April 28, 2007
Guttering a house is man's work. It relies on the masculine qualities of geometric thinking, upper-body strength, and a willingness to suffer sheet-metal cuts.
I wrote about acquiring the gutters here. The project took on a certain urgency with our spring rains. Water spills too fast for the French drain to draw it out to the alley, so much of it ends up in the crawlspace, unsettling me. Too many vital structural members down there, all of them made of wood. They don't actually get wet, but they're within a foot or two of the waves, and that's too close. In my annual inspection down there, I want a moonscape to creep across, not a swamp.
Also, the gutters we acquired were so long I could only store them flat across the backyard, where they turned the grass yellow unless I moved them a couple of feet each day. So this stuff had to get installed, pronto.
This project could not have been more timely. Wife and kids out of town, a free 10-foot ladder from the last moments of a garage sale, and Sir Galahad available for a couple of hours when I needed help.
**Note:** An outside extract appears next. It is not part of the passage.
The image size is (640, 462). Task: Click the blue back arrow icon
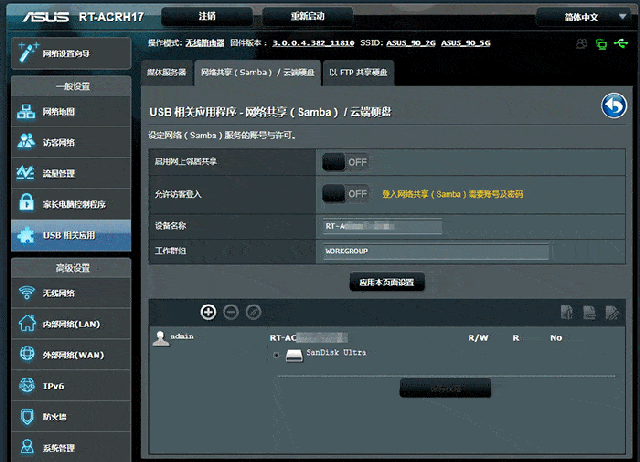click(x=612, y=106)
The big blessing was, I had enough to do the whole back of the house, which is where I needed it most.
Online how-tos suggest cutting gutters with tin snips, and that worked almost as well as using them to pick one's nose. I got out the hacksaw and hearing protection, because the sound of sawing through gutters is the stuff Hell is made of.
the inevitable one-hour trip to Big Box Home Improvement came about the two-thirds mark, when I had to buy pipe and adaptors to link the middle downspout to an underground drain pipe. This should have been a 30-minute trip, but Big Box had no pipe, prompting a drive to Other Big Box, whose fittings came in a matching color. So there will be another trip to the first Big Box for refund.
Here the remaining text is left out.